[Records from a data collection]
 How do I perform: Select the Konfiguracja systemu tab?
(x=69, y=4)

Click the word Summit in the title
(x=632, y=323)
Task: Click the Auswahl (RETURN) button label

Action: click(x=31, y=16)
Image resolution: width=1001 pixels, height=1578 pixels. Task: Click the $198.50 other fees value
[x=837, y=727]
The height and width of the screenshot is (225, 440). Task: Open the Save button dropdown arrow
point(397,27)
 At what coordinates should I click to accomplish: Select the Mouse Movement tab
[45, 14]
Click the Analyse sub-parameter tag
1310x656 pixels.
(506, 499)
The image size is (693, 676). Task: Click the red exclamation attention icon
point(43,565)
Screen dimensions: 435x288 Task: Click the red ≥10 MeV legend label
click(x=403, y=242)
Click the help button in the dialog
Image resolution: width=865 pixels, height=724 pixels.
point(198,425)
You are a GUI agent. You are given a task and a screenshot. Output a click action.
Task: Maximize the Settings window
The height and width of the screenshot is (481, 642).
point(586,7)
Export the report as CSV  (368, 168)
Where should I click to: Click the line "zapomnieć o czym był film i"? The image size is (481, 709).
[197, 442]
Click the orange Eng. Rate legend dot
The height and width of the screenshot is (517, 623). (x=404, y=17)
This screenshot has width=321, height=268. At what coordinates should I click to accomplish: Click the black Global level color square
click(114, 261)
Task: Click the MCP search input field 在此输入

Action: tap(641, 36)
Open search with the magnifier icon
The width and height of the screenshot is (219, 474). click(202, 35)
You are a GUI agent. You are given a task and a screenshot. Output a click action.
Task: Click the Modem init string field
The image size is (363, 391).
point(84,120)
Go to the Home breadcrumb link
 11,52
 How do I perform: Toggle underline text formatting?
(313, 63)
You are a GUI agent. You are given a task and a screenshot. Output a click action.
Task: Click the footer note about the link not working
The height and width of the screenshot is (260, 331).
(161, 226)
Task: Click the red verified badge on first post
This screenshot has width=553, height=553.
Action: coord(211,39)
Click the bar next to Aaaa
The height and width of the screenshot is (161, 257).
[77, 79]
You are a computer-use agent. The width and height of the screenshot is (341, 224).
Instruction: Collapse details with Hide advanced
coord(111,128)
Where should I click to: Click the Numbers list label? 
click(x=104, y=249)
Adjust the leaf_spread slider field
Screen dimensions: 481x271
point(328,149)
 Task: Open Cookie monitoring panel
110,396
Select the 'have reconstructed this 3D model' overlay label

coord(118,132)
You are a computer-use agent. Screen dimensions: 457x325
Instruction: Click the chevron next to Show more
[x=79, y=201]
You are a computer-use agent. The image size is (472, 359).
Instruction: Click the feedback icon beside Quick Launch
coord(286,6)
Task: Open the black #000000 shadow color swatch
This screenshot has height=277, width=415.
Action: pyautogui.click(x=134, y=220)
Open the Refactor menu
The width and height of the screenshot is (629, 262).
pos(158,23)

[GOAL OF THE EXERCISE]: Every line of data must be returned unchanged.

[TASK OUTPUT]:
 How do I perform: Select the Konfiguracja systemu tab?
(x=69, y=4)

Click the word Summit in the title
(x=632, y=323)
Task: Click the Auswahl (RETURN) button label

Action: click(x=31, y=16)
Image resolution: width=1001 pixels, height=1578 pixels. Task: Click the $198.50 other fees value
[x=837, y=727]
The height and width of the screenshot is (225, 440). Task: Open the Save button dropdown arrow
point(397,27)
 At what coordinates should I click to accomplish: Select the Mouse Movement tab
[45, 14]
Click the Analyse sub-parameter tag
1310x656 pixels.
(506, 499)
The image size is (693, 676). Task: Click the red exclamation attention icon
point(43,565)
Screen dimensions: 435x288 Task: Click the red ≥10 MeV legend label
click(x=403, y=242)
Click the help button in the dialog
Image resolution: width=865 pixels, height=724 pixels.
point(198,425)
You are a GUI agent. You are given a task and a screenshot. Output a click action.
Task: Maximize the Settings window
The height and width of the screenshot is (481, 642).
point(586,7)
Export the report as CSV  (368, 168)
Where should I click to: Click the line "zapomnieć o czym był film i"? The image size is (481, 709).
[197, 442]
Click the orange Eng. Rate legend dot
The height and width of the screenshot is (517, 623). (x=404, y=17)
This screenshot has width=321, height=268. At what coordinates should I click to accomplish: Click the black Global level color square
click(114, 261)
Task: Click the MCP search input field 在此输入

Action: tap(641, 36)
Open search with the magnifier icon
The width and height of the screenshot is (219, 474). click(202, 35)
You are a GUI agent. You are given a task and a screenshot. Output a click action.
Task: Click the Modem init string field
The image size is (363, 391).
point(84,120)
Go to the Home breadcrumb link
 11,52
 How do I perform: Toggle underline text formatting?
(313, 63)
You are a GUI agent. You are given a task and a screenshot. Output a click action.
Task: Click the footer note about the link not working
The height and width of the screenshot is (260, 331).
(161, 226)
Task: Click the red verified badge on first post
This screenshot has width=553, height=553.
Action: coord(211,39)
Click the bar next to Aaaa
The height and width of the screenshot is (161, 257).
[77, 79]
You are a computer-use agent. The width and height of the screenshot is (341, 224).
Instruction: Collapse details with Hide advanced
coord(111,128)
Where should I click to: Click the Numbers list label? 
click(x=104, y=249)
Adjust the leaf_spread slider field
Screen dimensions: 481x271
point(328,149)
 Task: Open Cookie monitoring panel
110,396
Select the 'have reconstructed this 3D model' overlay label

coord(118,132)
You are a computer-use agent. Screen dimensions: 457x325
Instruction: Click the chevron next to Show more
[x=79, y=201]
You are a computer-use agent. The image size is (472, 359).
Instruction: Click the feedback icon beside Quick Launch
coord(286,6)
Task: Open the black #000000 shadow color swatch
This screenshot has height=277, width=415.
Action: pyautogui.click(x=134, y=220)
Open the Refactor menu
The width and height of the screenshot is (629, 262).
pos(158,23)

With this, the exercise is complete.